Les dangers de la bombe, peuvent mener aux dangers des installations nucléaires civiles. il y a des installations nucléaires à l’Université de Kinshasa, précisément un réacteur (le premier d’Afrique en 1958), construit avec l’aide du gouvernement colonial belge et des Etats-Unis, puis un second mis en place en 1972. Ces installations sont à l’arrêt et ne fonctionnent plus depuis deux décennies, faute de moyens et en raison des manques de volonté politique. Cela ne les rend pas moins problématiques et dangereuses ; d’ailleurs ce site semble menacé par l’érosion avec des conséquences potentielles graves…

Je suis un jeune diplomate de la République démocratique du Congo et heureux de militer en faveur du désarmement. Pour changer les règles que nous imposent les puissances militaires, il faut absolument que soit mis en place de véritables programmes d’éducation sur le désarmement, dans les universités africaines et je dirai plus largement dans tous les Etats francophones. Si nous voulons que notre monde d’aujourd’hui se libère demain de cette prison des armes nucléaires, nous devons construire et travailler ensemble ces sujets à travers leurs différents aspects : droit, sécurité, économie, justice, environnement, éducation et bien sûr l’égalité Homme / Femme

M. Leonard She Okitundu, vice-premier ministre et ministre des affaires étrangères de la République démocratique du Congo au siège des Nations unies, New York, 20 septembre 2017
Crédit: Darren Ornitz/ICAN

Mon pays a signé le Traité sur l’interdiction des armes nucléaires le 20 septembre 2017. L’Afrique bat au même rythme que le reste du monde face au danger nucléaire. Et le cœur de l’Afrique, bat, dans ma République démocratique du Congo vue sa position géostratégique. Mais, il n’est plus possible d’attendre. J’engage vraiment les parlementaires à se saisir de ce sujet à travers les commissions de la défense, des affaires étrangères et des lois. Terminons ce travail ensemble.

Il est temps que nos autorités politiques entendent les multiples appels (comme ceux réalisés via l’association REPOS ou du collectif « Cri de Secours contre la Prolifération des Armes légères en Afrique », CRISPAL-Afrique) qui ont été réalisés ces derniers mois par mes camarades. Le président de la république et le ministre des affaires étrangères doivent faire preuve du leadership et s’engager résolument dans l’action. Ratifions enfin ce traité.

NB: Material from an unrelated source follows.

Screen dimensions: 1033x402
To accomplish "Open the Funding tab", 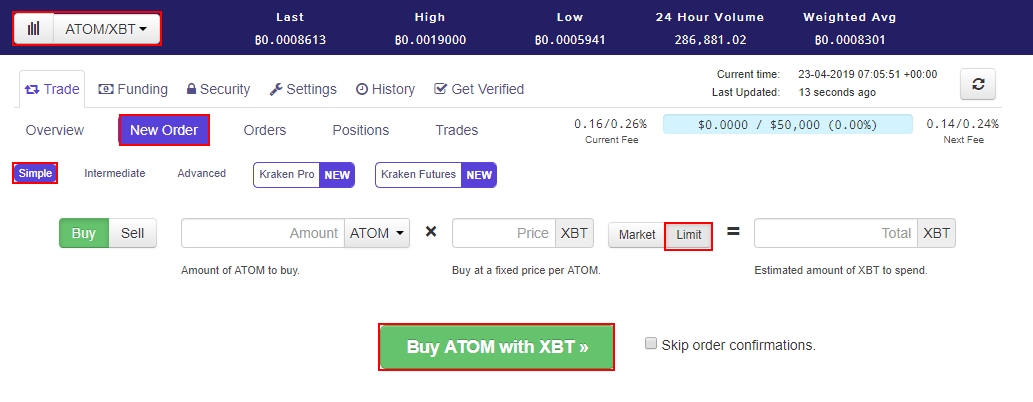I will 133,89.
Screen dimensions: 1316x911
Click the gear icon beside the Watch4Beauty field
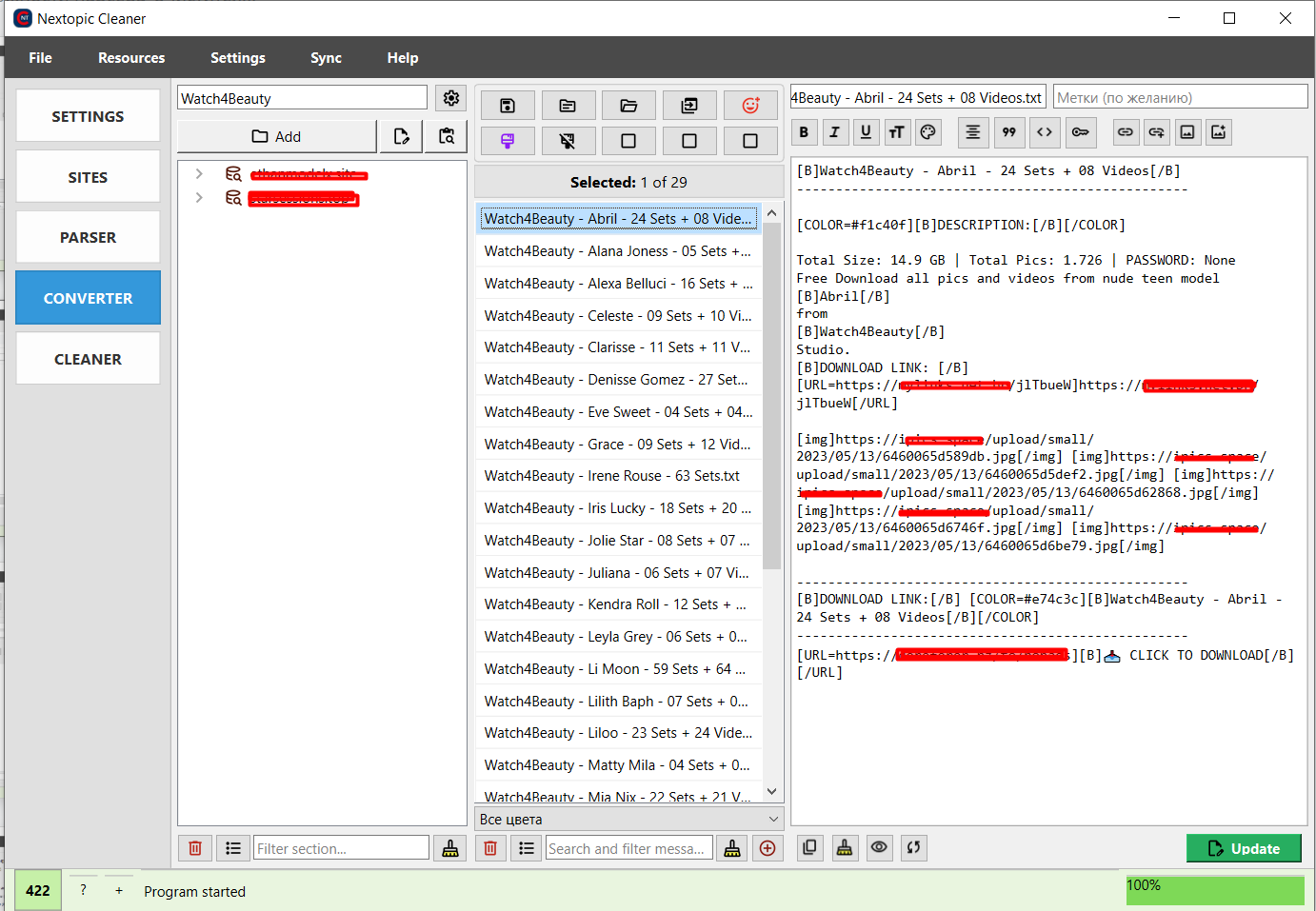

Alors les congolais pourront s’élever vers les hauteurs de leur horizon commun. Cet horizon, c’est d’abord la paix et la sécurité car nous serons devenus tous ensemble des leaders, dans un pays plus fort, au cœur de mon beau continent et j’en suis persuadé, nous serons alors une locomotive régionale pour la paix, la stabilité et le développement durable.

 

 

 

Simabatu Mayele Sims Nono, mayelesimabatu(@)gmail.com, est un jeune diplomate de 34 ans et expert sur les questions liées au désarmement et sécurité internationale. Diplômé en Relations Internationales/option Politique Internationales de l’Université de Kinshasa. Il a travaillé comme responsable en charge de la mise en œuvre de la Convention et sur l’Assistance et Protection contre les Armes Chimiques et Membre de l’Autorité Nationale, CIAC/RDC. Il a travaillé également comme expert sur les questions liées au Désarmement et Sécurité Internationale au Ministère de l’Intérieur, Sécurité et Décentralisation pour le compte du Comité National du Désarmement et sécurité internationale. Il est également responsable de la commission désarmement, paix et sécurité de l’ASBL Renouveau pour l’émergence de la paix et l’ordre sociale (REPOS) et fondateur du Centre de recherche et d’information pour le désarmement et sécurité (CRISD) ; une plate-forme d’actions informations, sensibilisation et éducation pour promouvoir le désarmement et développement durable. 

 

Ce texte fait partie du projet « Génération Y : on vous écoute »  lancé le 18 mai 2020 par ICAN France.